Problem description
Start with the first line of the data and end with the line that holds "abril 2026 (21, 1602)"; write out each one exactly.

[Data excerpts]
---

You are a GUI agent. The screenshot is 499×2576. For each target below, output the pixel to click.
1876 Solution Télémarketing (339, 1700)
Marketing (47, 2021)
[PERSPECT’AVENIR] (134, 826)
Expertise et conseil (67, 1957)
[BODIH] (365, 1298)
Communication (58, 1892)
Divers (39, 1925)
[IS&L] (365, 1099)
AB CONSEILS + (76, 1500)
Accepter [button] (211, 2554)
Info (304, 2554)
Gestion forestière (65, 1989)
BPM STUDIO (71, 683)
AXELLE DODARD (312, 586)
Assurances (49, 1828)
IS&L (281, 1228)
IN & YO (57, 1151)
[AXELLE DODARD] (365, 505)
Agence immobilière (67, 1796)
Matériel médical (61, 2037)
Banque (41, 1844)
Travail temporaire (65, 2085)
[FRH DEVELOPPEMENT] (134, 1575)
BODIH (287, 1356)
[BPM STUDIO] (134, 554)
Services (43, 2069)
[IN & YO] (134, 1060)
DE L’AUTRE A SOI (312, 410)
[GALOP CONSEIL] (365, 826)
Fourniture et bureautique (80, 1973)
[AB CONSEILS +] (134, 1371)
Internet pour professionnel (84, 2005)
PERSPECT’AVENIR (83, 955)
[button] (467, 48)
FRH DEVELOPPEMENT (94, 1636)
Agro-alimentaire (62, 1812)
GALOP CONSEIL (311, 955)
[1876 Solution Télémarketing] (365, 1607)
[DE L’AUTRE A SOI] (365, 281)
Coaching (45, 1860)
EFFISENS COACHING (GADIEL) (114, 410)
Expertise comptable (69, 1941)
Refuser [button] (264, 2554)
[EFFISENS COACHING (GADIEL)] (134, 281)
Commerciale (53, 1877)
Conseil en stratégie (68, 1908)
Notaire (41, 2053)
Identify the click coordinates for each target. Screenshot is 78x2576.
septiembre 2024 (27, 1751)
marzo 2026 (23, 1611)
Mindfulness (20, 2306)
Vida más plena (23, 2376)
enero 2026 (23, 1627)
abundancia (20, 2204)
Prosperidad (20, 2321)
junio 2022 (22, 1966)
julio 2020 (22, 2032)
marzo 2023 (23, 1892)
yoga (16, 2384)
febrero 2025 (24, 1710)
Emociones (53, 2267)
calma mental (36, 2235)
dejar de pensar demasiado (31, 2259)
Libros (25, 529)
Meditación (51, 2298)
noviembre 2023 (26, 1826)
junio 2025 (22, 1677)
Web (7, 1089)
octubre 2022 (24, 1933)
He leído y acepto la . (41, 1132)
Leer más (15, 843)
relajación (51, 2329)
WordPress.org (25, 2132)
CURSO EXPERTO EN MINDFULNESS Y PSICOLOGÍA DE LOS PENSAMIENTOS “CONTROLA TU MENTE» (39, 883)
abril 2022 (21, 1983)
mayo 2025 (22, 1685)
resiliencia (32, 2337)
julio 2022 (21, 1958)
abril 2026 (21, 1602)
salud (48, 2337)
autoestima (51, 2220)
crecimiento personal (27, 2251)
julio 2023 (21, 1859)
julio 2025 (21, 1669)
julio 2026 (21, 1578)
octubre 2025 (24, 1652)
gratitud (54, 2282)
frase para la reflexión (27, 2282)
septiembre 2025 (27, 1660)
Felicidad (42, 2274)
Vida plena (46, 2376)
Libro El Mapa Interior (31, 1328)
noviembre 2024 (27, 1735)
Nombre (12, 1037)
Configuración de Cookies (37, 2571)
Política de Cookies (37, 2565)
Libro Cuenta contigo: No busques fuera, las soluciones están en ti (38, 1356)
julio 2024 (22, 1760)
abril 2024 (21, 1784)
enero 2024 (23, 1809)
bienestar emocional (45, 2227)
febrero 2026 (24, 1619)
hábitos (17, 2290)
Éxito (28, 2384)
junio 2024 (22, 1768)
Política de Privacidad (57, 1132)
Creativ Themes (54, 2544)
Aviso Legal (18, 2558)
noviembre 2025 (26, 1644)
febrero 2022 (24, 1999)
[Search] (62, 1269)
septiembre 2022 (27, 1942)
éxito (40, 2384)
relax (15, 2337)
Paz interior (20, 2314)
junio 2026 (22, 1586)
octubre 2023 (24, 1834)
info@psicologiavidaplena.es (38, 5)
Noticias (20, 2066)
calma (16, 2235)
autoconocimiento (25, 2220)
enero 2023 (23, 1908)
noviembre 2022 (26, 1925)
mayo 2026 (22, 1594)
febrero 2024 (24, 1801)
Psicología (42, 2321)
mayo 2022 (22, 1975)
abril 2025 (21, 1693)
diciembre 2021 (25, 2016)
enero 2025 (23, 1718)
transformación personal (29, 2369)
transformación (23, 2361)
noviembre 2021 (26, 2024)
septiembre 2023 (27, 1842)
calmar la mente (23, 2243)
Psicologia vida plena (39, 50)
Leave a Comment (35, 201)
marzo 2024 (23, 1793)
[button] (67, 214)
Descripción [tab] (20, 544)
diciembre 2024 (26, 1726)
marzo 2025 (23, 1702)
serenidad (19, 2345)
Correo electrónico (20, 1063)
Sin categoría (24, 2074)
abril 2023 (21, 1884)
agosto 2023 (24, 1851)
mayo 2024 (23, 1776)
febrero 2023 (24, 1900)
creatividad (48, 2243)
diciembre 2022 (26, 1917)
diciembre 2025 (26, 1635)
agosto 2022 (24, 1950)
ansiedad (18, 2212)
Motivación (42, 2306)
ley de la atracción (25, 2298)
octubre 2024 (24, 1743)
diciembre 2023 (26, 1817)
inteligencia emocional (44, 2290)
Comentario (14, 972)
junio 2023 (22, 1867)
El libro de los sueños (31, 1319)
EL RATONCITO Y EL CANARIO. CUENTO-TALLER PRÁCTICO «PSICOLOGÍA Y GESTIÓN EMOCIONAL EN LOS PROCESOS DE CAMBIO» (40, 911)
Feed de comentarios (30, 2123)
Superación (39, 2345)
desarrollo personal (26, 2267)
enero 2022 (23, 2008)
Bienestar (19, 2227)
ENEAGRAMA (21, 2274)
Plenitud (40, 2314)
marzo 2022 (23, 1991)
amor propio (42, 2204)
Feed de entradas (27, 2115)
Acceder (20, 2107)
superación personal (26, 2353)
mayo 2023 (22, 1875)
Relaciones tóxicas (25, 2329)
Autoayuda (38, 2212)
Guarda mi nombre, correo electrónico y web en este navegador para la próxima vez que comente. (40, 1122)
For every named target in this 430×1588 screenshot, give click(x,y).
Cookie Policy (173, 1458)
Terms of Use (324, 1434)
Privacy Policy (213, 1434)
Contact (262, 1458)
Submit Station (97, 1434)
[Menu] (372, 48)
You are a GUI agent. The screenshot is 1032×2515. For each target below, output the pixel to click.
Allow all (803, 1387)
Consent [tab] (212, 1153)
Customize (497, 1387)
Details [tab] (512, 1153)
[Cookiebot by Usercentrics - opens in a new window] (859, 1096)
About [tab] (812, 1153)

---

Answer area
You are a GUI agent. The screenshot is 499×2576. For each target below, output the pixel to click.
1876 Solution Télémarketing (339, 1700)
Marketing (47, 2021)
[PERSPECT’AVENIR] (134, 826)
Expertise et conseil (67, 1957)
[BODIH] (365, 1298)
Communication (58, 1892)
Divers (39, 1925)
[IS&L] (365, 1099)
AB CONSEILS + (76, 1500)
Accepter [button] (211, 2554)
Info (304, 2554)
Gestion forestière (65, 1989)
BPM STUDIO (71, 683)
AXELLE DODARD (312, 586)
Assurances (49, 1828)
IS&L (281, 1228)
IN & YO (57, 1151)
[AXELLE DODARD] (365, 505)
Agence immobilière (67, 1796)
Matériel médical (61, 2037)
Banque (41, 1844)
Travail temporaire (65, 2085)
[FRH DEVELOPPEMENT] (134, 1575)
BODIH (287, 1356)
[BPM STUDIO] (134, 554)
Services (43, 2069)
[IN & YO] (134, 1060)
DE L’AUTRE A SOI (312, 410)
[GALOP CONSEIL] (365, 826)
Fourniture et bureautique (80, 1973)
[AB CONSEILS +] (134, 1371)
Internet pour professionnel (84, 2005)
PERSPECT’AVENIR (83, 955)
[button] (467, 48)
FRH DEVELOPPEMENT (94, 1636)
Agro-alimentaire (62, 1812)
GALOP CONSEIL (311, 955)
[1876 Solution Télémarketing] (365, 1607)
[DE L’AUTRE A SOI] (365, 281)
Coaching (45, 1860)
EFFISENS COACHING (GADIEL) (114, 410)
Expertise comptable (69, 1941)
Refuser [button] (264, 2554)
[EFFISENS COACHING (GADIEL)] (134, 281)
Commerciale (53, 1877)
Conseil en stratégie (68, 1908)
Notaire (41, 2053)
Identify the click coordinates for each target. Screenshot is 78x2576.
septiembre 2024 (27, 1751)
marzo 2026 (23, 1611)
Mindfulness (20, 2306)
Vida más plena (23, 2376)
enero 2026 (23, 1627)
abundancia (20, 2204)
Prosperidad (20, 2321)
junio 2022 (22, 1966)
julio 2020 (22, 2032)
marzo 2023 (23, 1892)
yoga (16, 2384)
febrero 2025 (24, 1710)
Emociones (53, 2267)
calma mental (36, 2235)
dejar de pensar demasiado (31, 2259)
Libros (25, 529)
Meditación (51, 2298)
noviembre 2023 (26, 1826)
junio 2025 (22, 1677)
Web (7, 1089)
octubre 2022 (24, 1933)
He leído y acepto la . (41, 1132)
Leer más (15, 843)
relajación (51, 2329)
WordPress.org (25, 2132)
CURSO EXPERTO EN MINDFULNESS Y PSICOLOGÍA DE LOS PENSAMIENTOS “CONTROLA TU MENTE» (39, 883)
abril 2022 (21, 1983)
mayo 2025 (22, 1685)
resiliencia (32, 2337)
julio 2022 (21, 1958)
abril 2026 (21, 1602)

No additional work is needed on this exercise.